Globalisation.
World is a village. How often do we hear such words and phrases! Our spirits
soar. For such phrases ultimately mean economic gain, foreign exchange to be
precise! All those wonderful essays on the components of the process that is
globalization are unwitting attempts at deluding ourselves and we keep doing
this ad nauseum. I say delusion
because, we know exactly as to where this unstoppable process is leading
to. Extinction? Of course not.
Disaster? Ummm..perhaps, yes!
The cost of runaway development in a developing country that isIndia ,
is our degrading environment, our precious natural heritage and the country’s
innate beauty. This world may be a village thank you but mother India has lost
its villages. Environment? It’s globalization, dear and we really should not
bother about it, should we? Well, this attitude is understandable coming from a
no-holds-barred businessman but, to the misfortune of us Indians, it has
percolated down to the common man, the misled, deluded villager.
Disaster? Ummm..perhaps, yes!
The cost of runaway development in a developing country that is
Now, now.
Don’t get me wrong. I am neither an environment activist nor a doomsayer! In
fact, my generation can proudly say that they are the products of real development. Today’s crowd
including young baby-boomers, fail to – rather, refuse to - understand the real
meaning of ‘enjoyment’. As a product borne out of globalization and the
resultant fast pace of development, their enjoyment means material life, fast
buck and ‘have fun’ attitude. Well! Why not? Development in the good old days
had a feeling for nature’s bounty. Without begrudging the attitude of the youth
today, can we also take care of our natural resources? The answer is an
emphatic ‘yes’. Yes, we can!
It is a
universally accepted fact the India
is the only country in the world to have a range of ecological, biological and
cultural diversity. Be grateful to God for this gift. A developing economy like
ours needs both, the businessperson and the environment educator (as against
environmentalist - no activism please!). While the businessperson provides all
the basic needs plus material things in terms of goods and services and pumps
cash into an ailing economy, the environment educator keeps him/her on toes so
that all of us breathe easy. This is technically defined as 'sustainable
development'.
However, no
amount of International conferences on the hole in our ozone layer or Save
Tiger rhetoric or World Environment Days can do anything to stop homo sapiens’s vulgar encroachment on
our national, natural heritage – unless, we, in our individual capacities, feel
and empathize with nature; one regrets to say this but we just don’t.
The result:
we have forgotten to even appreciate
nature; the proof lies in the black comedy that unfolds everyday at ‘tourist’ places,
in the hordes that go to ‘points’ to watch sunsets and sunrise; the cacophony
of sounds emanating from a massive human swell is incredible. The loud
crunching of wafers for example, the drinks, the games, the percussion
instruments, the ubiquitous tape recorder (that too blaring pop music) – the
list is endless. The climax (or anti-climax, depending upon how one views it!)

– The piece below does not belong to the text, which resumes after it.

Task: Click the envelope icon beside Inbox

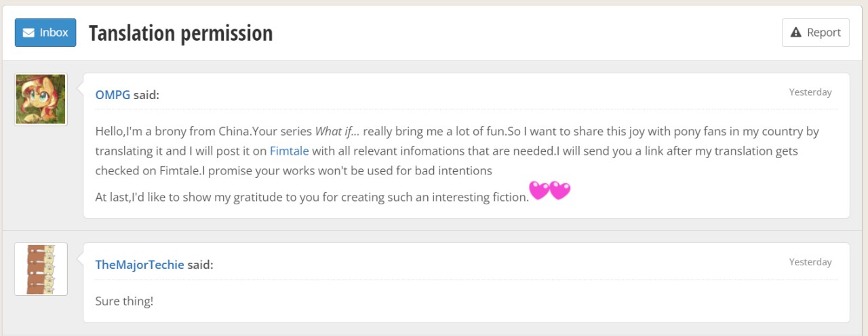Action: [x=28, y=33]
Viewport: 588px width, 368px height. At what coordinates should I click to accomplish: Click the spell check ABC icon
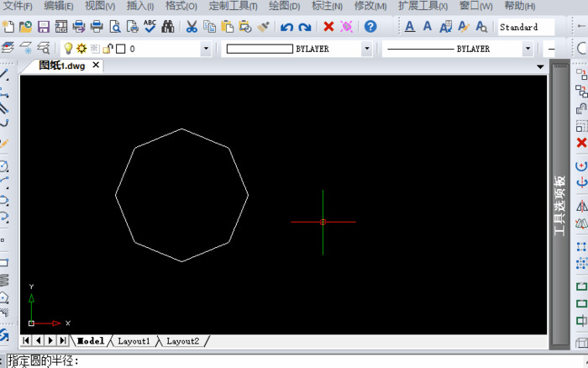coord(150,27)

comes when you hear loud, bawdy comments like,”..so what was so beautiful ?…We
wasted our time!”. The unfolding tragedy ends with terrifying and polluting
noises from departing diesel ‘package’ buses hurrying the tourist to the
coziness of ‘its’ un-natural habitat. And that too, after visiting another
temple nearby and offering prayers! This particular tribe does not ‘feel’, does
not empathise; they don’t care. And yet, they ‘enjoyed’, they had ‘fun’.

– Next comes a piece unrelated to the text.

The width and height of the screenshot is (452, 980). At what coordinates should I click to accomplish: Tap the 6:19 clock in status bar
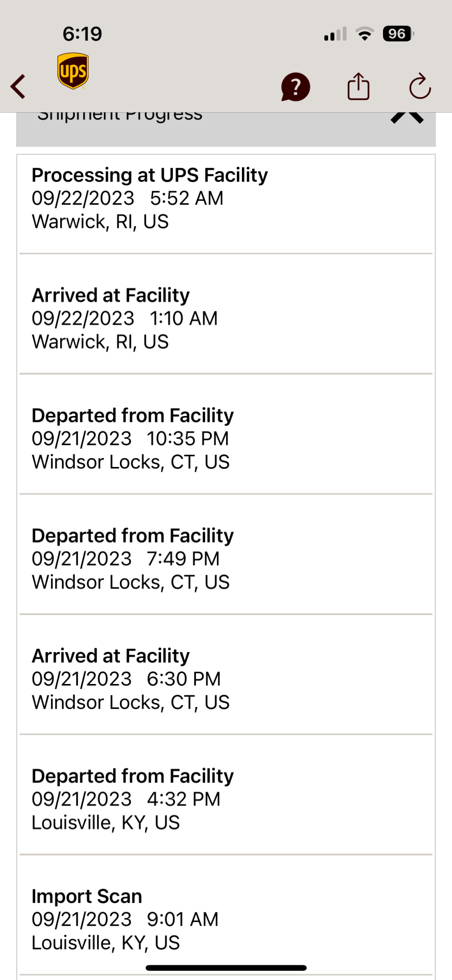[x=82, y=34]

Nothing can be funnier than that!
And so, for
the umpteenth time, the sun just set, without anyone realising it, without
anyone appreciating it. If appreciation of Nature is a forgotten art, this
little event demonstrates it with tragic brutality. ‘Little’ it might be but
the implication of the drama is mighty big! If there is any learning from
it, it is this: we fail miserably, on a daily basis, to experience the whole
gamut of emotions that natural phenomena offer for us to appreciate Nature;
globalization has brainwashed us into taking Nature for granted, taking it
lightly.
The use of
capital ‘N’ is important and very necessary in today’s times. To be with Nature
and appreciate its all-encompassing beauty is to be with God, no less. One just
does not have to go to any temple, for heaven’s sake! And if you do so without
being with Nature, then, it is sheer hypocrisy; worse, you are committing a sin
that no amount of sacred waters or confessions can wash. Yet, we continue to
move on this path deluding ourselves that we are happy and contented in doing
so; and, we continue to offer prayers even as we throw the skins of the very
fruits that we offer, out on the streets.
Somewhere
along the way and in our sub-conscious is a germ of anxiety, may be
unhappiness; something is amiss; there is ‘incompleteness’ about life. Just
think about it. There is an inkling of fulfillment not happening despite our
‘happy’ life, our ‘higher’ standard of living, our overall ‘Gross’ domestic
product (economists love GDP, don’t they?).
Unknowingly,
the problem lies with the total absence of anything like an attitude towards
Nature; the irony of it all is the fact that our vedas, shashtras and puranas form the very basis of what the
rest of the world labels as ‘environment education’. We had it all these
millennia and yet, we have forgotten it; our children don’t even know about it
and we the elders care two paise for
it. Extend this aspect further and it should be explicitly clear why there are
no audiences to appreciate even our arts and culture, our dances and our music.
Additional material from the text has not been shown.